You have to provide a deposit of at least 5% and get a mortgage for the remaining amount. The equity loan is interest-free for the first five years.
One of the requirements of this scheme is that the property must be bought from a registered Help to Buy homebuilder.
Where are the best areas to buy using the Help to Buy scheme?
Property portal Movestreets has analysed estate agent listings across England to identify the locations that have the most homes available with Help to Buy.
The research shows that the best place to snag a home using the Help to Buy scheme is Suffolk. In this county, 3.6% of all the homes listed are eligible for the Help to Buy scheme.
Closely following Suffolk is Buckinghamshire, where 3.4% of all home listings qualify for the scheme. Cambridgeshire comes in third place, with 3.3% of homes eligible for the scheme. Norfolk (3.3%) and Bedfordshire (3.1%) round out the top five.
Other areas where buyers have a high chance of getting a home through the Help to Buy scheme are:
- Surrey (3%)
- Bristol (3%)
- Berkshire (3%)
- Northumberland (2.9%)
- Somerset (2.8%)
Overall, the research shows that the average proportion of properties for sale with Help to Buy in any given county in England is 1.8%.

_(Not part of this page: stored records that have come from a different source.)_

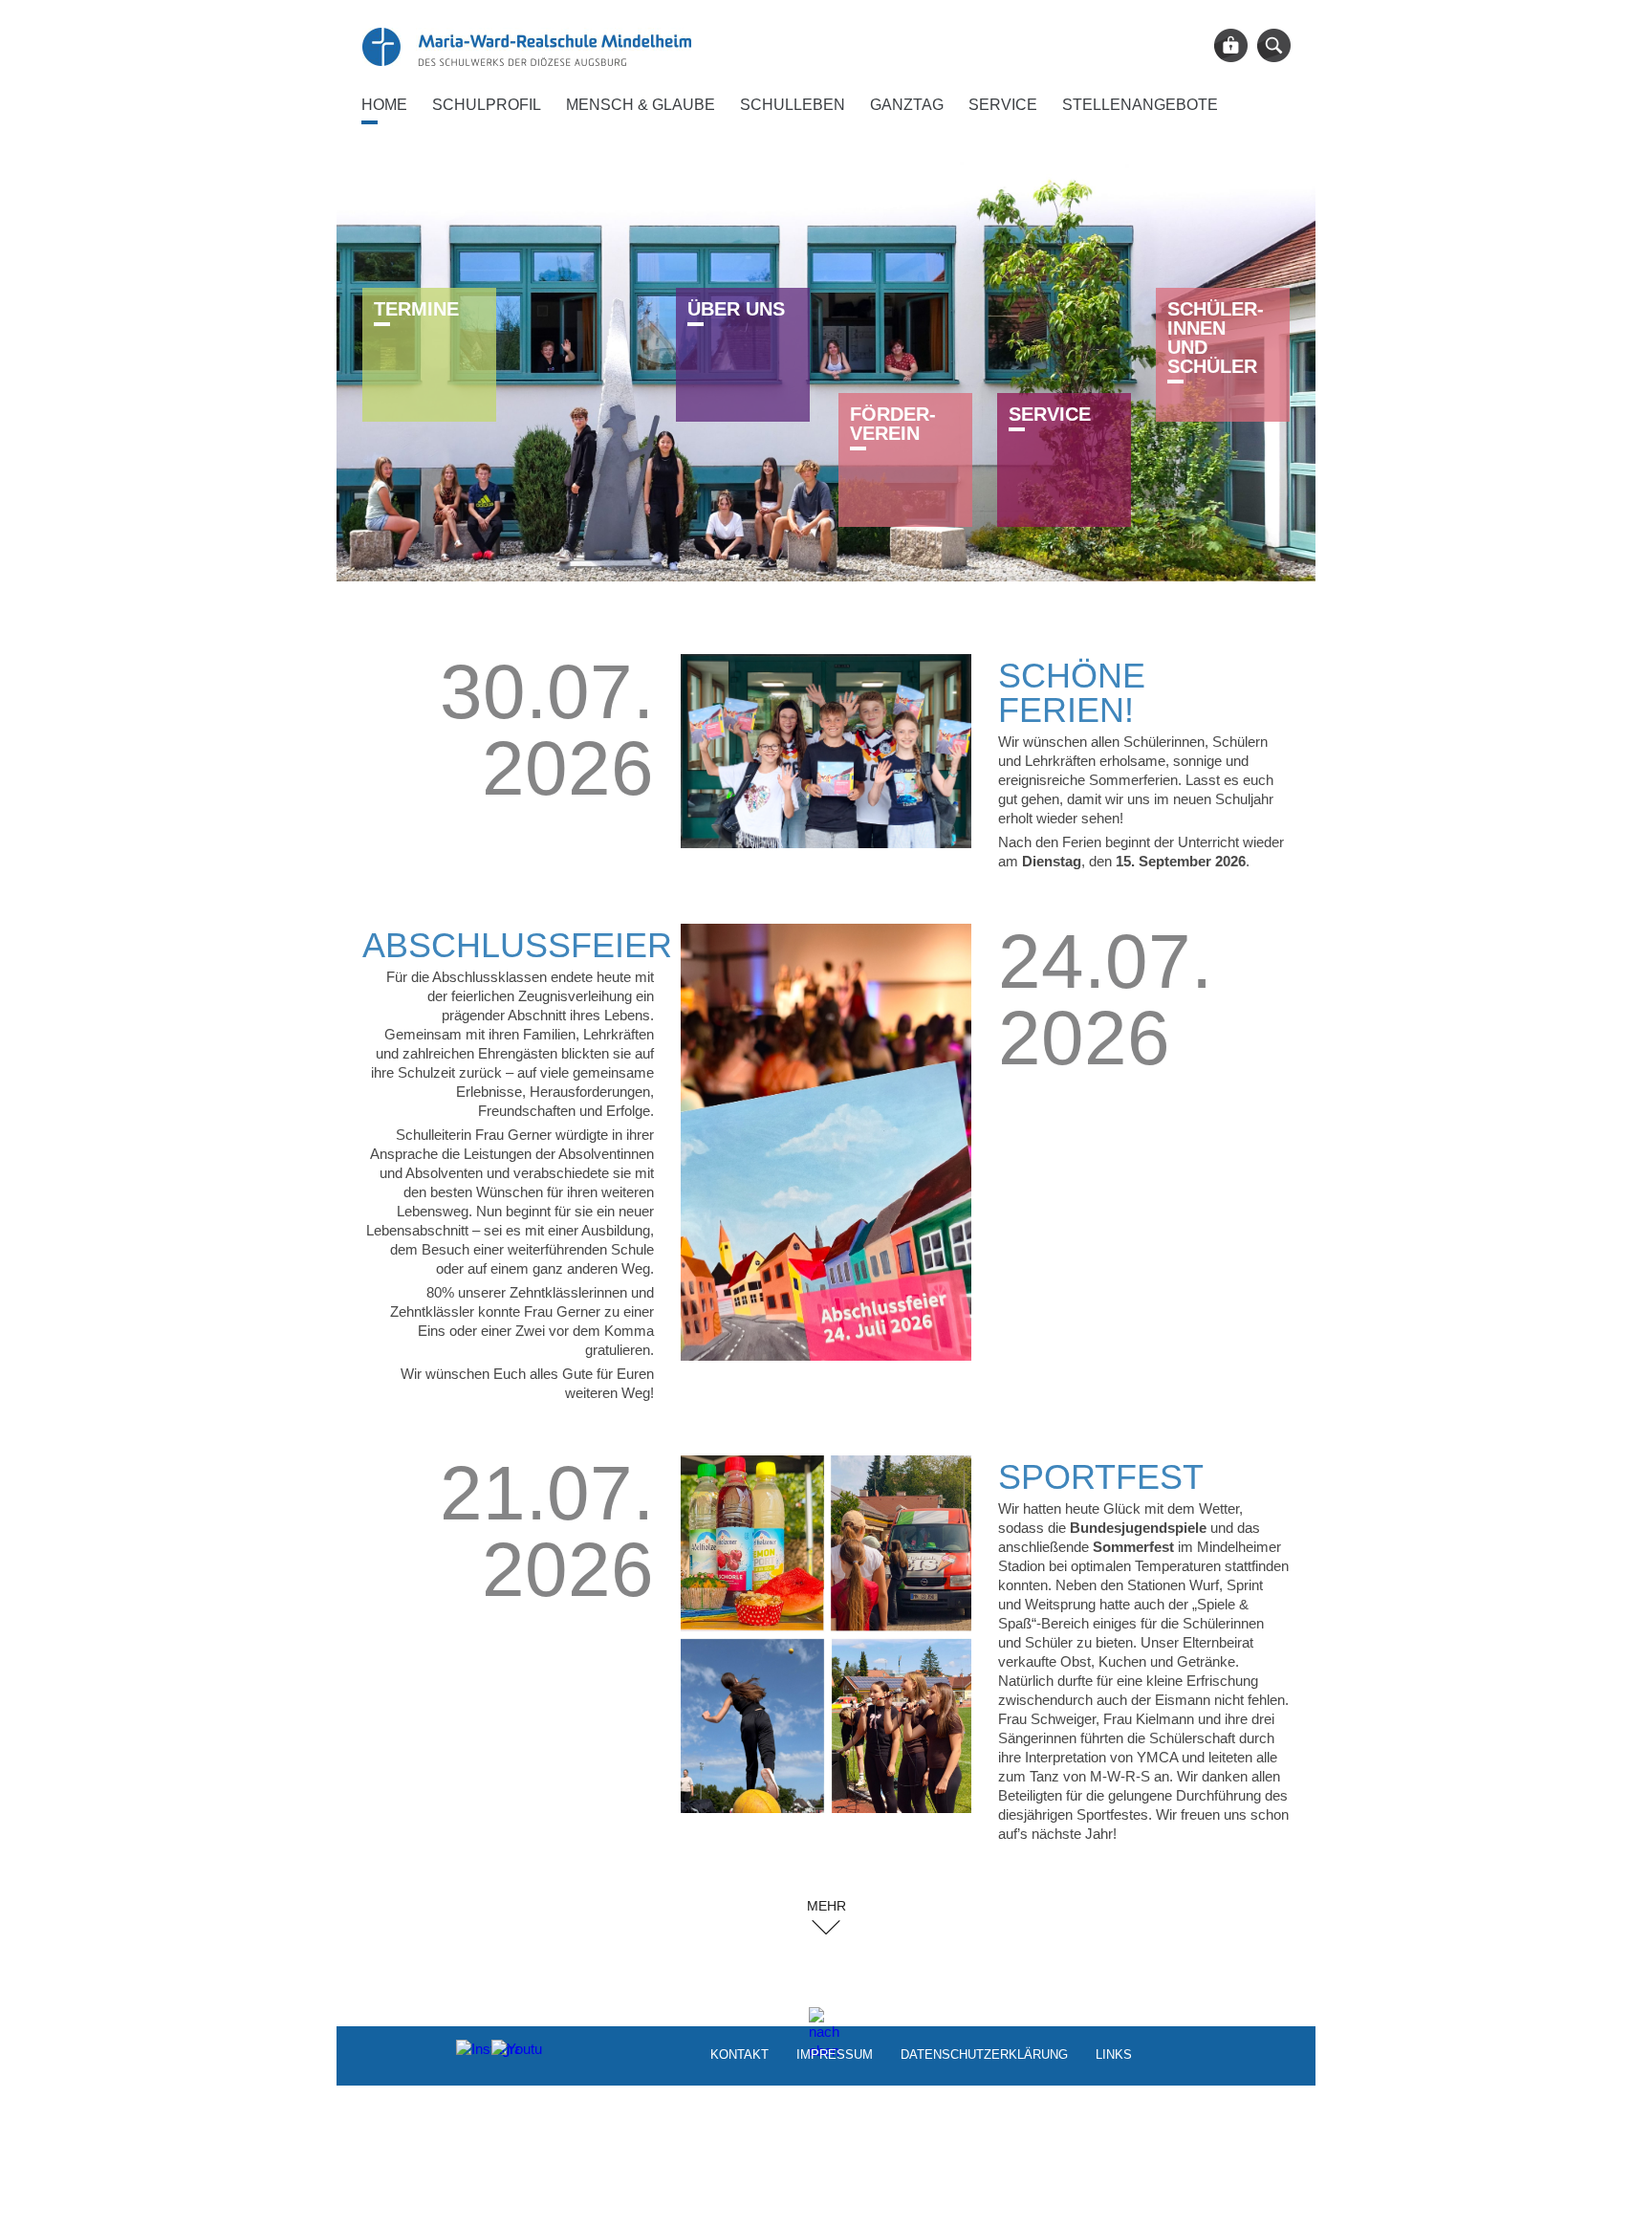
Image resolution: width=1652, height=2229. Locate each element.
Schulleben (792, 105)
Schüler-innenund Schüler (1215, 337)
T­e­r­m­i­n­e (416, 308)
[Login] (1231, 45)
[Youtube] (506, 2054)
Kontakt (739, 2053)
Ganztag (907, 105)
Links (1114, 2053)
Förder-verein (893, 424)
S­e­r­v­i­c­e (1050, 414)
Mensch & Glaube (640, 105)
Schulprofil (486, 105)
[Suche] (1274, 45)
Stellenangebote (1140, 105)
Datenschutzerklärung (984, 2053)
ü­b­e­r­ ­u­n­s (736, 308)
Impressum (834, 2053)
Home (384, 105)
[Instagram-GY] (471, 2054)
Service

Which areas are the worst?
According to the research, Merseyside has the lowest number of properties under the Help to Buy scheme at only 0.2%.
This is followed by West Yorkshire and Worcestershire, both at 0.4%, and then the Isle of Wight at 0.5%. Others are Cheshire (0.7%), Herefordshire and Cornwall (both at 0.8%).
What do you need to know before you apply for the Help to Buy scheme?
The Help to Buy scheme can help make your homeownership dream a reality, but it comes with risks.
One risk is that the amount you must repay may not be equal to the amount you borrow. It is based on the value of the property at the time of payment. If the value of your property goes up, so will the amount you have to repay.
In the current climate of rising house prices, homebuyers risk paying thousands of pounds more than they borrowed.
Furthermore, one of the Help to Buy scheme’s key criteria is that the loan can only be used for new-build properties. Although new-build properties have their advantages, including modern specifications and being more energy-efficient, they are usually priced at a premium compared to older houses.
The requirement for the property to be bought from a registered Help to Buy homebuilder can also add another premium to the price that you have to pay as a first-time buyer.
So, before you go down this route, carefully analyse your personal circumstances and finances to determine whether it’s the right option for you.
What other options are available?
Should you decide that Help to Buy is not a good option, the good news is that there are other government schemes available to help you get on the property ladder. These include the Mortgage Guarantee Scheme and the First Homes Scheme.
Meanwhile, if you are working hard to build a deposit, consider putting some of your savings into a Lifetime ISA for faster growth. You can save up to £4,000 each year in a Lifetime ISA and enjoy a 25% bonus from the government to use towards the purchase of your first home.
If you have a longer time frame for purchasing a home, it may be worthwhile looking into a stocks and shares ISA. While investing in stocks is inherently risky, it has the potential to provide higher returns than a traditional savings account.